On Saturday night, I attended a 10-year reunion dinner for my college’s ballet club, Balance. Little did you know, I am actually an aspiring ballerina. Before I wanted to be a Navy SEAL, I wanted to dance like no one has danced before.
My girlfriend was a member of the group while we were in school and I just tagged along for the free food.
She joined Balance because it met a few of her needs. It was a way to continue dancing as a hobby, it provided an opportunity to meet new friends who had similar interests, it was a creative outlet, etc.
These are all good reasons to join.
The fact that a student organization survived 10 years is quite remarkable. I suspect most new student organizations fail within the first few years, similar to the way most new businesses fail, which, in the broadest term, is usually due to the inability of a business to consistently and sustainably deliver value to customers.
Clearly, Balance did something right.
Naturally, this led me to compare Balance with my religion of the month, Judaism.
Judaism has survived over thousands of years and in a wide variety of (often terrible) circumstances. Jews as a group have been persecuted, exiled, and killed multiple times throughout their history. And yet, they’re still here.
I would find it quite remarkable if Balance survived through similar circumstances. For example, if my alma mater’s administration unfairly blamed Balance for the school’s students’ high post college unemployment level and then decided to disband the group and expel its members, would the group still survive?
Probably not, and it would be a bit absurd to expect Balance to do so. Though I have to say it would make for a pretty good movie.
So why would Judaism survive and Balance wouldn’t? What makes Judaism so robust in the face of oppression?
I have a few theories.
Judaism, seems to have rules for every situation. It gives you guidelines for when and how to pray. It tells you how to rest on the Sabbath. It even tells you how to decorate your doorway.
I’ve been attending Minyan service every morning and a Minyan requires 10 Jews for it to work. Getting 10 people to attend a 7:30 prayer service every morning may seem unrealistic, but the requirement has encouraged people to show up as often as possible. If you know a group is relying on you to do something, wouldn’t you feel more obligated to come?
This past week I noticed it’s generally the same people that attend every day. We didn’t always get 10, but we were never less than 8.
Balance certainly had rituals, but they weren’t sacred.
Meeting human needs
After Shabbat services on Saturday, a woman named Gail introduced herself to me and my girlfriend. I asked her how long she has been a member of the Synagogue and she told us she joined over 20 years ago.
At the time, her father was dying and she was going through a divorce. She was in dire need of emotional support, and was looking for a synagogue to provide this emotional support. She eventually found the Agudas Achim synagogue who helped her get through that difficult period of her life. She also met her second husband at this synagogue.

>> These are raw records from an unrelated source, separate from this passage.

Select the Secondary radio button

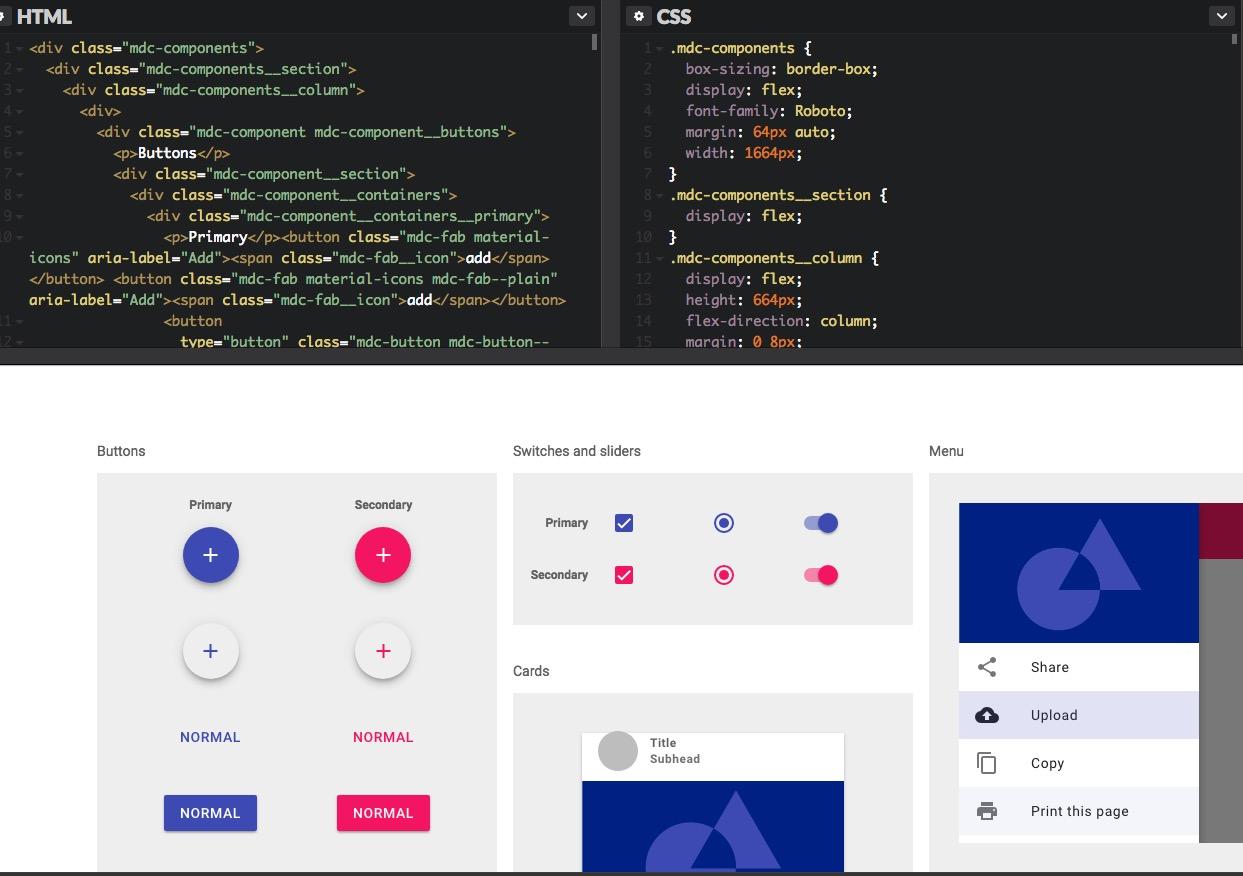(x=724, y=574)
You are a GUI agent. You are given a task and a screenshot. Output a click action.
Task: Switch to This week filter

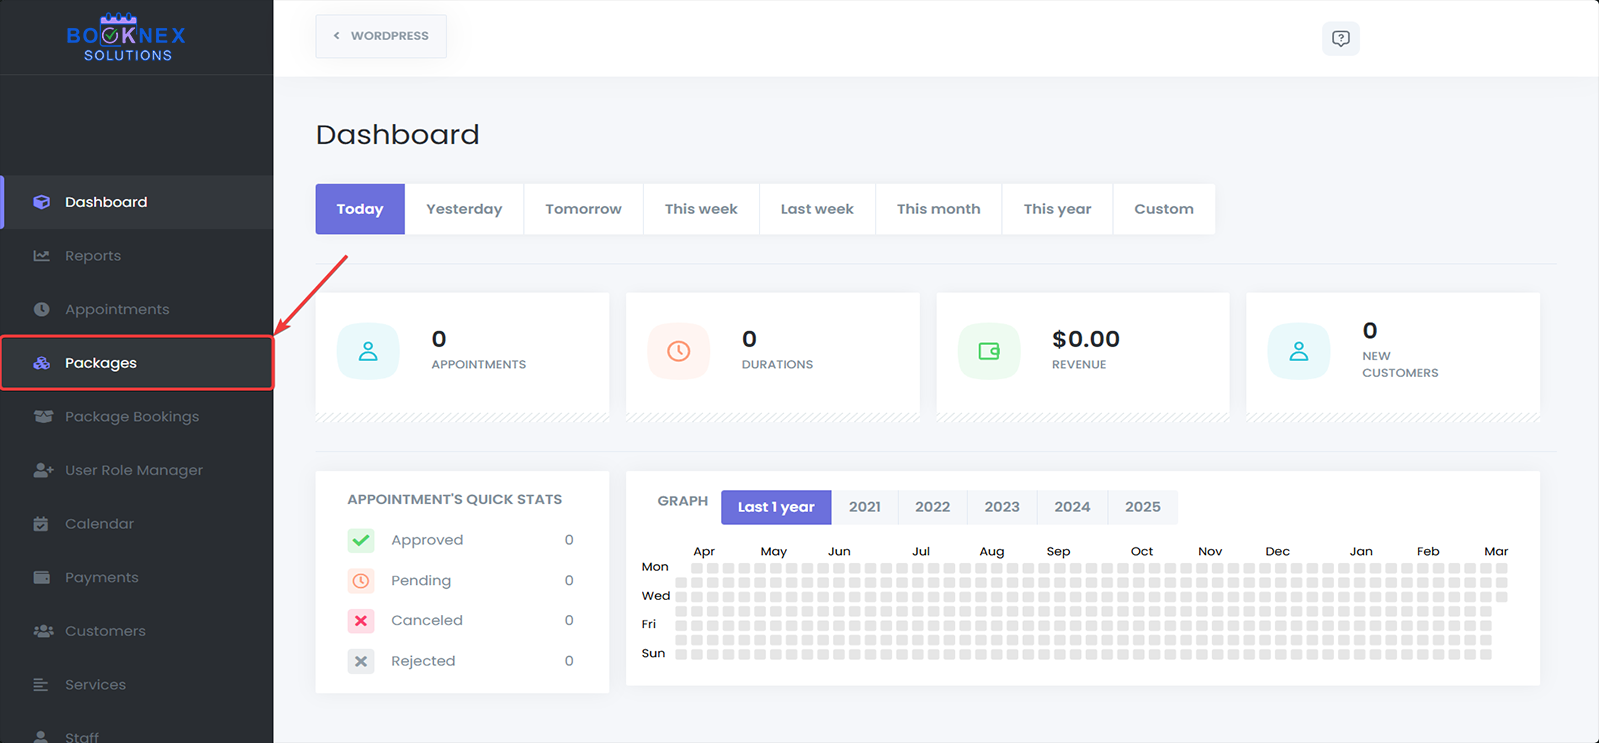tap(700, 209)
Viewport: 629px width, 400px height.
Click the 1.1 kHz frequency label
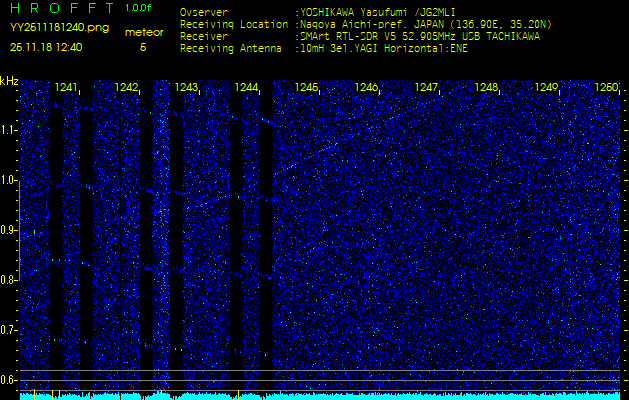pyautogui.click(x=9, y=130)
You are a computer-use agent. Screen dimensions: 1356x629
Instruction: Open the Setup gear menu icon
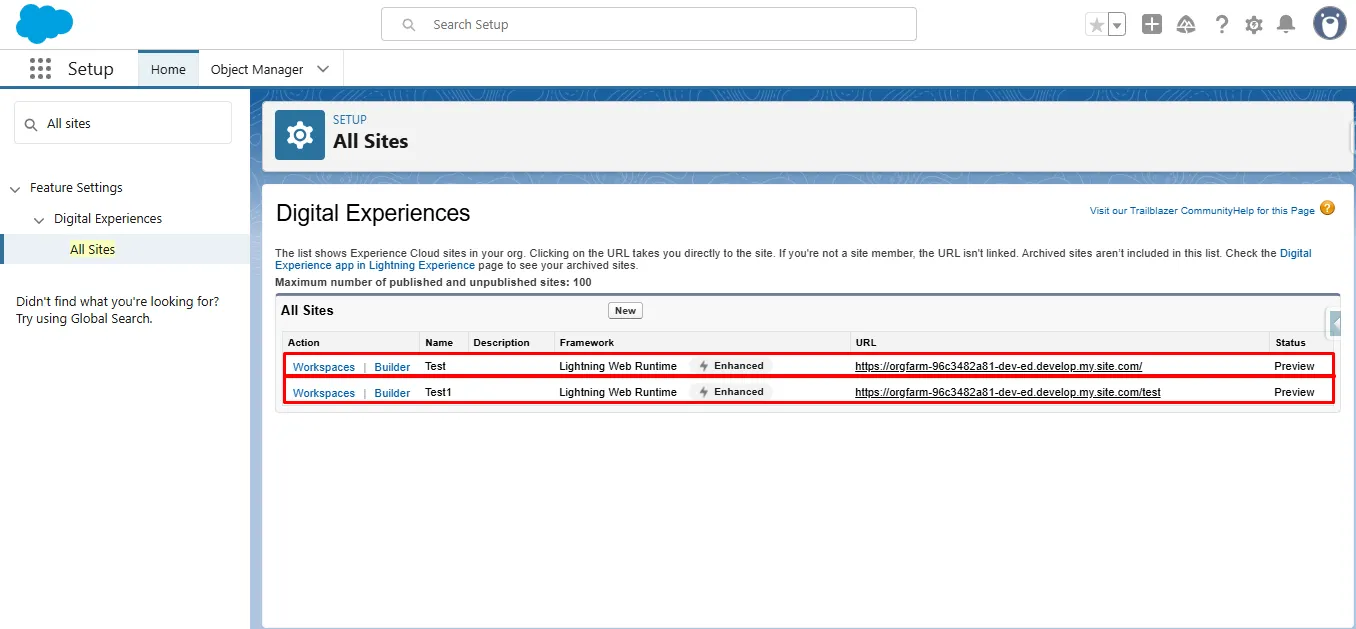click(x=1254, y=25)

While Balance certainly filled some human needs of its members (friendship, creative outlet, etc.), its mission was limited. The group doesn’t aspire to care for the souls of its members; it simply provides a way for students to participate in ballet at school.
Judaism strives to meet all human needs. It gives guidelines on how to make meaningful contributions to the world, how to support others (and be supported), how to enrich your spiritual life, how to find work-life balance, and even how to eat.
For many, Judaism is not the whole package. It can’t offer them everything. But the point is not that it doesn’t always do so for everyone, but that it can and tries to.
Membership is forever
Balance is a student group. As a result, when you are no longer a student, you are no longer a (active) member of the group. When the students become graduates, they cease to participate in Balance activities.
Judaism, by contrast, offers life long opportunities to participate. At times, Jews may drift away from their faith. In fact, it isn’t uncommon to find self-declared Jewish atheists who still attend Yom Kippur services.
But there is always an opportunity to come back to it. Your association with Judaism doesn’t end simply because you move to a new city, or get a new job, or graduate college. There is always an opportunity to participate in Jewish life, to join and rejoin the community.
Any group that wants to survive a lifetime needs to offer lifelong membership.
There are certainly other factors I’m ignoring that have contributed to Judaism’s survival over thousands of years, but I think the ones I mentioned provide a good start to understanding what helps communities survive.